Nina Stibbe: 'I read a few pages of Moby-Dick and switched to Jaws'

This article is more than 3 years old

The author on being inspired by Sue Townsend, frightened by Beatrix Potter – and the monologue she wishes she’d written

The book I am currently reading
Dear Reader: The Comfort and Joy of Books by Cathy Rentzenbrink, a glorious part-memoir, part-love letter to books.

The book that changed my life
I studied humanities at Thames Polytechnic (now the University of Greenwich); we read James Baldwin, Ngũgĩ wa Thiong’o, Chinua Achebe, Salman Rushdie, Cyprian Ekwensi,Toni Morrison, Nadine Gordimer, Doris Lessing and lumped Charles Dickens in with Carla Lane and Phil Redmond. It was a good start. I owe a lot to my tutors.

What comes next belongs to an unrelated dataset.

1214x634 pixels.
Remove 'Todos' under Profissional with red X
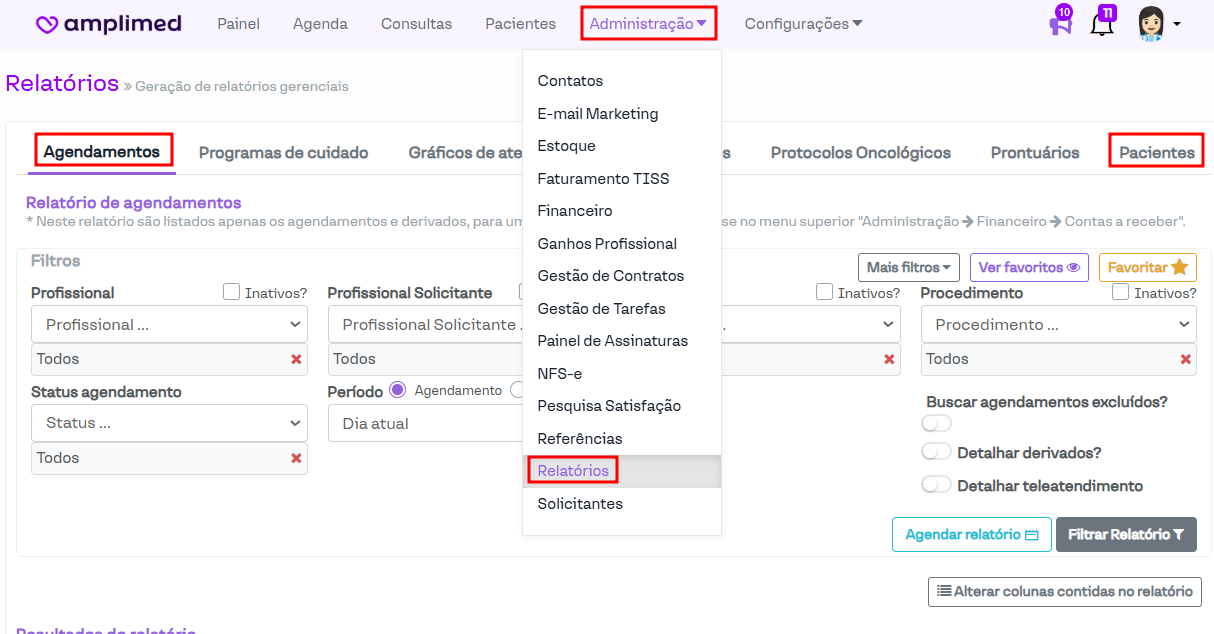click(296, 359)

The book I wish I’d written
Ducks, Newburyport by Lucy Ellmann. An internal monologue of thoughts, ideas and realisations about family, political divisions in the US, global climate crisis and tarte tatin. Free from obvious structural or plot concerns, it ebbs and flows like your own crazy mind – furious, frightened and so, so funny. I wish I had Ellmann’s ear and brain and half her guts.

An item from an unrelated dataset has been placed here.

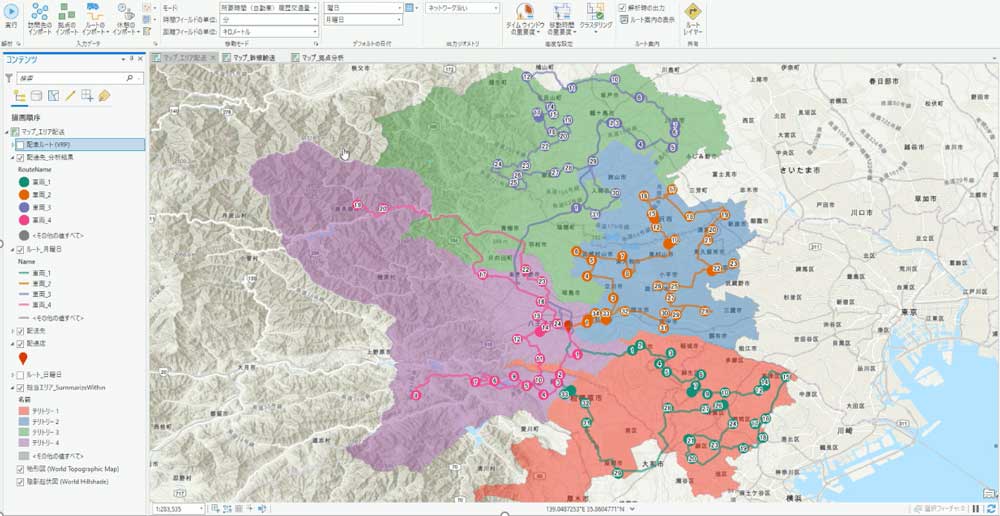Screen dimensions: 1000x516
Task: Click the テリトリー 1 red color swatch
Action: tap(23, 411)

The book that influenced on my writing
I’d just begun experimenting with writing styles (who is telling the story and why?) when my former boss Mary-Kay Wilmers thrust a copy of Sue Townsend’s newly published The Secret Diary of Adrian Mole, Aged 13¾ into my hands. I saw that contemporary characters living ordinary, neurotic lives could be funny and compelling.

My earliest reading memory
The Tale of Samuel Whiskers or the Roly-Poly Pudding. I was frightened and appalled by the tales of Beatrix Potter – mostly the constant threat of violent death. Children of my generation had little choice but to endure them.

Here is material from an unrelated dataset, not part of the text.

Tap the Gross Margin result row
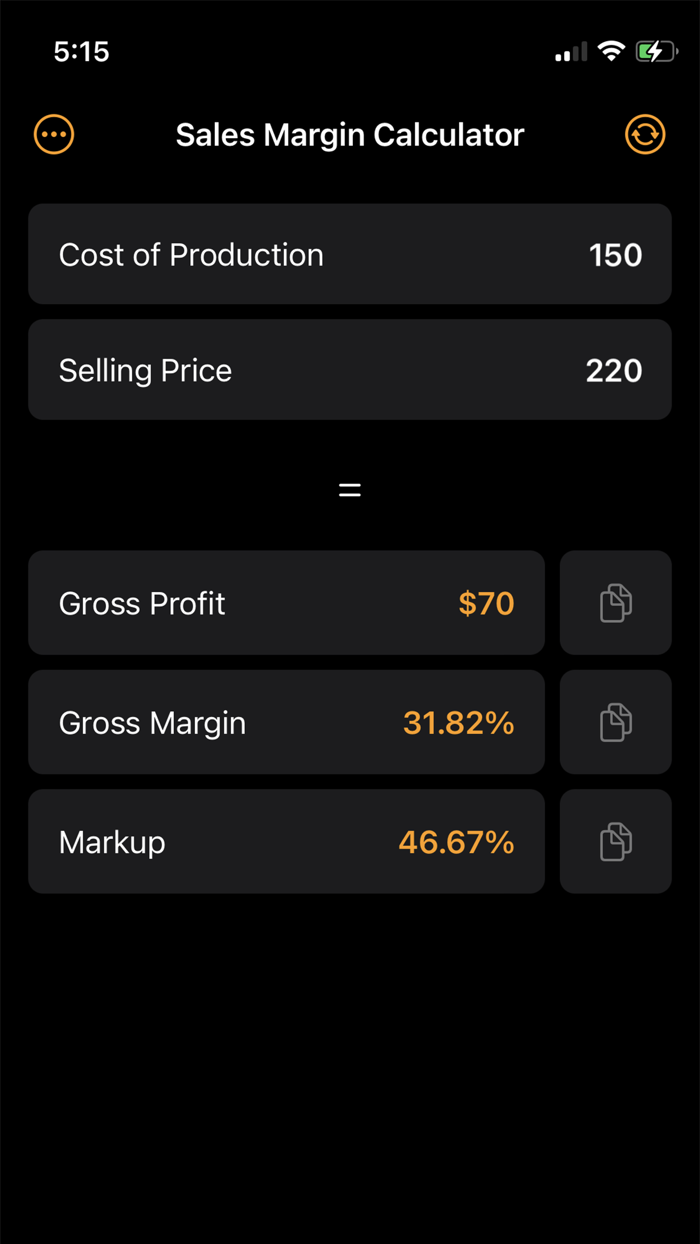This screenshot has width=700, height=1244. [286, 722]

The book I think is most underrated
The Visiting Privilege: New and Collected Stories by Joy Williams. It surprises me that I rarely hear mention of this extraordinary American novelist, short-story writer and essayist. Not exactly a comedy writer, nor horror – with Williams the two somehow coexist.

The last book that made me cry
The audiobook of So Long, See You Tomorrow by William Maxwell. Before that I cried at Derek Owusu’s That Reminds Me – a beautiful coming of age story about a young Ghanaian man.

The last books that made me laugh
Angela Makholwa’s outrageous, laugh-out-loud The Blessed Girl and Abbi Waxman’s charming, Austenesque The Bookish Life of Nina Hill.

The book I’m most ashamed not to have read
Moby-Dick by Herman Melville. I read a few pages and switched to Jaws by Peter Benchley thinking that it would do instead.

The book I’d most like to be remembered for
Reasons to Be Cheerful. It features the dawn of the McCain oven chip, a prolapsed uterus, xenophobic dentistry and an unwieldy wraparound dress.

My comfort reads
Early Barbara Pym for times of trouble. Elizabeth Jane Howard’s Cazalets for sad times. Wodehouse or Samuel Pepys for a grim journey. Maya Angelou to bolster. Nancy Mitford for heartbreak. Mapp & Lucia for loneliness. David Sedaris at anytime.

Nina Stibbe’s Reasons to Be Cheerful (Penguin) has won the 2020 Comedy Women in Print prize.